PETIKAN TEKS →
Sebagai pegawai yang memiliki tugas selayaknya penjaga gawang di sebuah lembaga swasta bidang pendidikan, maka menerima kritik dan masukan dari manapun pernah saya terima. Apakah kritik dan masukan dari pihak orangtua siswa atau rekan guru atau juga teman sejawat yang kebetulan menjadi sesama penjaga gawang di lembaga swasta lain.
Orang menyampaikan kritik atau saran atau memberikan masukan biasanya karena yang bersangkutan memilki kaitan emosi atau kaitan interaksi dengan kita. Dan keterkaitan emosi dan interaksi tersebutlah yang mendorongnya untuk menyampaikan pandangan mereka tersebut.
Tidak semua kritik dan masukan bertujuan negatif pada diri atau lembaga kita. Kadang justru sebaliknya. Dengan kritik dan masukan itu disampaikan demi kesempurnaan kita dalam menjalani pertumbuhan. Namun ada juga kritik atau masukan yang menjebak, menghina atau bahkan bermaksud menjatuhkan. Ranah terakhir ini, saya tidak akan membicarakannya.
Ada beberapa kritik dan masukan yang disampaikan dengan data informasi yang amat gamblangnya sehingga membuat saya sendiri terhenyak atas fakta yang ada. Tetapi ada pula kritik dan masukan yang setelah kita eksplor ternyata mengambil data dan fakta yang kurang valid atau pernah juga data atau fakta yang telah kedaluwarsa.
Ada pula kritik dan masukan yang memang berharga untuk kita ambil sebagai bahan bagi memperkaya atau memantapkan pada masa tumbuh. Baik kritikan atau masukan untuk diri saya pribadi maupun bagi lembaga dimana saya adalah penjaga gawangnya.
Pernah dalam sebuah pertemuan dengan orangtua siswa di awal saya bertugas di sekolah ini; Agar jika Bapak atau Ibu yang memiliki masukan atau kritik kepada kami, kata saya, agar tidak sungkan-sungkan untuk menyampaikannya kepada kami. Karena kami meyakini itu akan membantu pertumbuhan kami secara sehat dan kuat serta kokoh. Dan himbauan ini nampaknya mujarab. Karena beberapa saat kemudian kritik dan masukan dari pihak orangtua deras mengalir kepada kami. Ada yang langsung disampaikan kepada saya. Ada yang melalui kepala sekolah. Atau juga ada yang menyampaikan kepada bagian admission.

BAHAN YANG DISEDIAKAN →

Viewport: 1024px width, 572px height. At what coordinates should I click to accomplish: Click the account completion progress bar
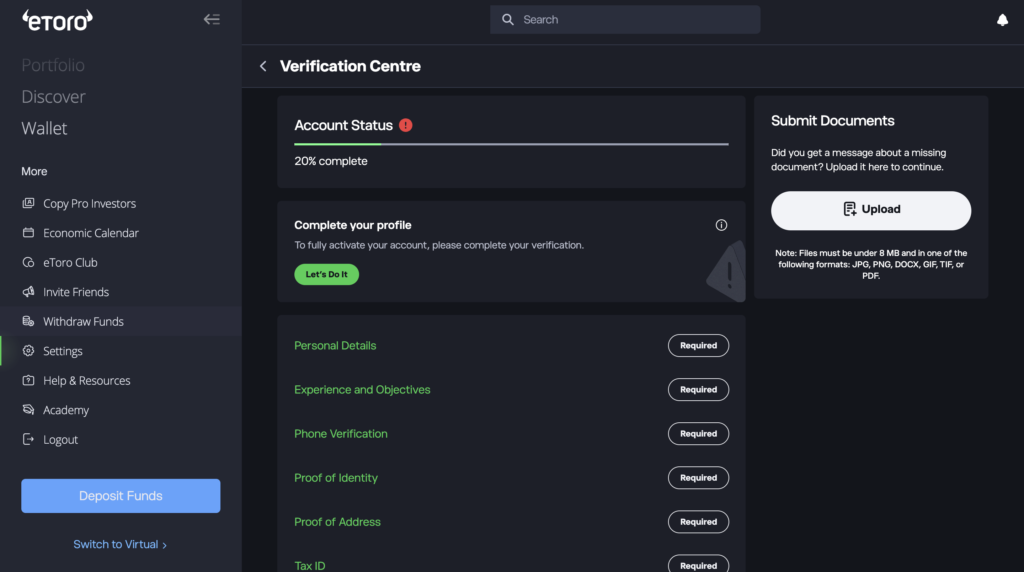click(x=511, y=144)
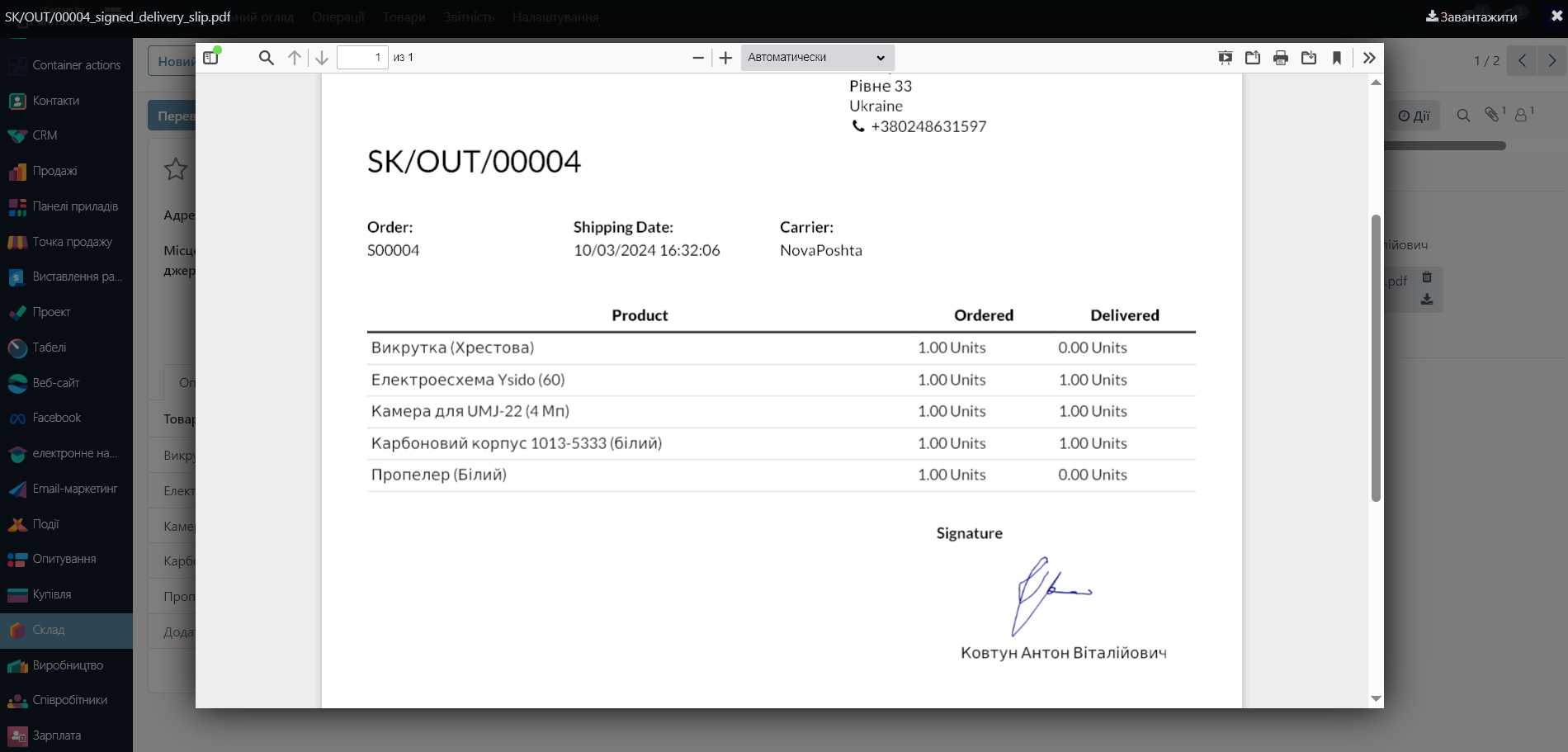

SOAL LATIHAN →
Tolong sambung tulisan tentang kritik dan masukan di atas, mulai setelah kalimat terakhirnya. Daftar tadi sama sekali tidak dipakai di sini.

HASIL PENGERJAAN →
Dan situasi seperti ini menimbulkan rasa khawatir dari sebagian teman. Khawatir keterbukaan yang ada menjadi ternganga tanpa dapat dijaga. Tapi saya selalu meyakinkan bahwa dalam ranah tertentu kita harus terbuka selebar-kebarnya. Namun pada ranah yang lain akan tetap menjadi otoritas kita.
Dan disinilah saya melihat bahwa untuk menerima kritik dan masukan tampaknya kami masih memerlukan banyak belajar. Yaitu belajar untuk tetap berwajah yang menyiratkan kecerahan. Karena kadang atau sering ketika kritik dan masukan datang pada kita, maka tampang defensif yang selalu akan lahir dan meloncat dari raut wajah.
Belajar menerima kritik dan masukan memang butuh latihan. Untuk kali pertama menerima kritik dan masukan, mungkin emosi kita langsung meloncat keluar. Maka kritikan dan masukan ketiga, kelima atau mungkin hingga kesepuluh sikap dan perilaku kita sudah dapat dengan baik kita kontrol.
Dan memang, dalam pelatihan, praktek secara riil, yang saya coba lakukan sendiri beberapa tahun belakangan ini akhirnya membersitkan kesimpulan sementara saya bahwa untuk tidak pernah memberikan alasan apapun terhadap kritik dan masukan yang disampaikan. Semua dsaya terima dengan sepenuh dan setulus hati. Jika pun ada argumentasi yang akan saya kemukakan, msaka itupun atas persetujuan orang yang sedang menyampaikan kritik dan masukan kepada saya.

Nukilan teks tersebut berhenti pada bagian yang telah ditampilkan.